The Lab proposal comprises two interlocking semi-cruciform
figures—the glazed wintergarden and a civic space about which the
rest of the program is arranged in a set of cranked rectangular
volumes of uniform height separated by narrow spaces, some of
which are glass-roofed (arcades) and others not (lanes). These in-between
spaces are analogues of Melbourne’s lanes and arcades
and effect the permeability of the design which is a stated central
concern of the architects. Three decisions are wrong urbanistically:
the masking of the cathedral from the Princes Bridge approach by
two thin slabs forming a triangular forecourt; the masking of
Flinders Street Station corner by locating buildings hard-up on
Flinders Street for its extent; and the blocking of the Russell Street
vista by extending the site to the western alignment of that street’s
extension. The maintenance of these views were all clear
requirements of the brief. In their lecture, the architects justified
the masking of St Paul’s, asserting that it was too small a building
to enclose the civic space and that it required a smaller forecourt
space at its own scale. Further, that the cathedral’s axis was
vertical, not horizontal. Whether or not this is valid is immaterial.
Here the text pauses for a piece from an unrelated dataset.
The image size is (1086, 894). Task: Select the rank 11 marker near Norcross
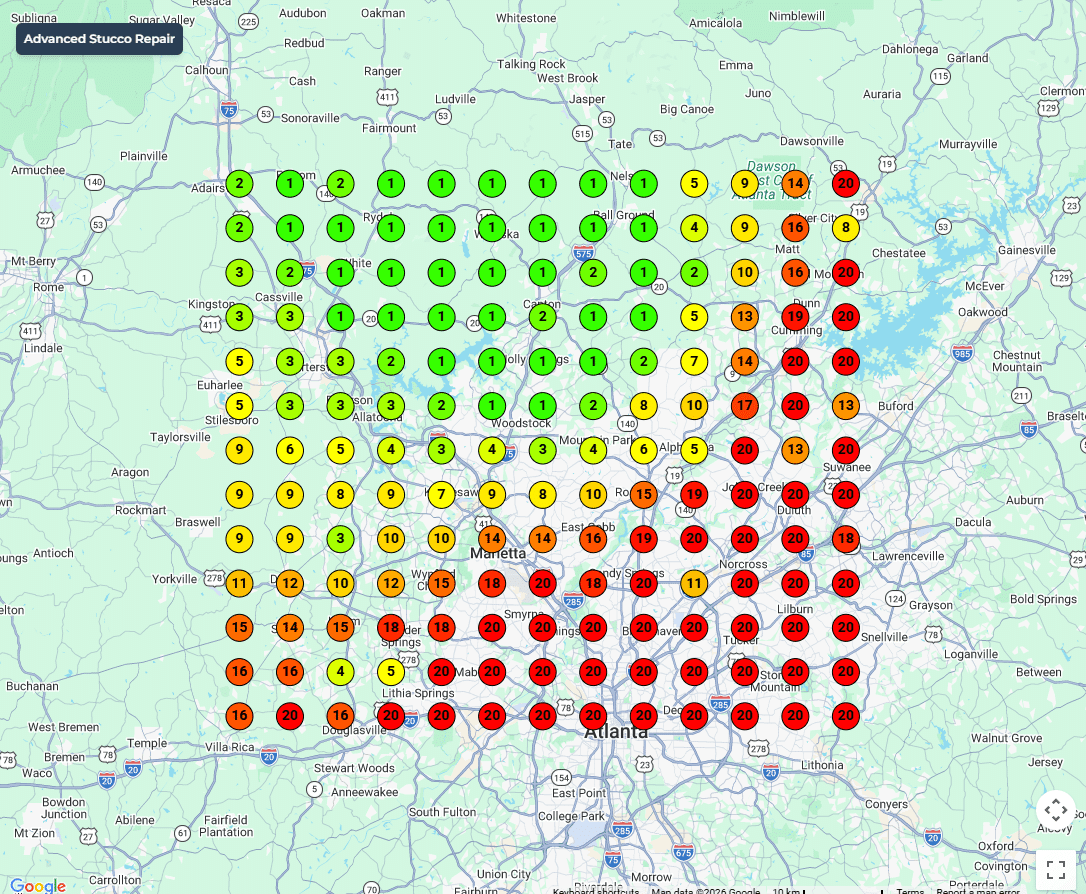694,583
The city has recently demolished the 30-year-old Gas & Fuel
Buildings expressly to reveal the cathedral. It makes no sense to
now block the view again. Lab’s civic space is an intriguing
contemporary interpretation of the city square. It inflects towards
the river and is differentiated in ways which accommodate the
diversity of required activities and is appropriate as a public space
for the late 20th century. The wintergarden is a distorted version of
the conventional 19th century model. Considerable study has gone
into the building’s skin, which comprises layers of different
materials on a triangular structural grid. Out of a limited set of
angles and lengths, an infinite variety of panel shapes can be
generated and manufactured using CAD/CAM techniques.
Notwithstanding reservations about the choice of winner, it is
important now that the design community supports the Federation
Square architects as they begin the fraught process of realising the
work through design changes and exigencies of construction, to
ensure that the integrity of the original concept holds. In that way
the principle of open competition for the design of public projects
will be strengthened.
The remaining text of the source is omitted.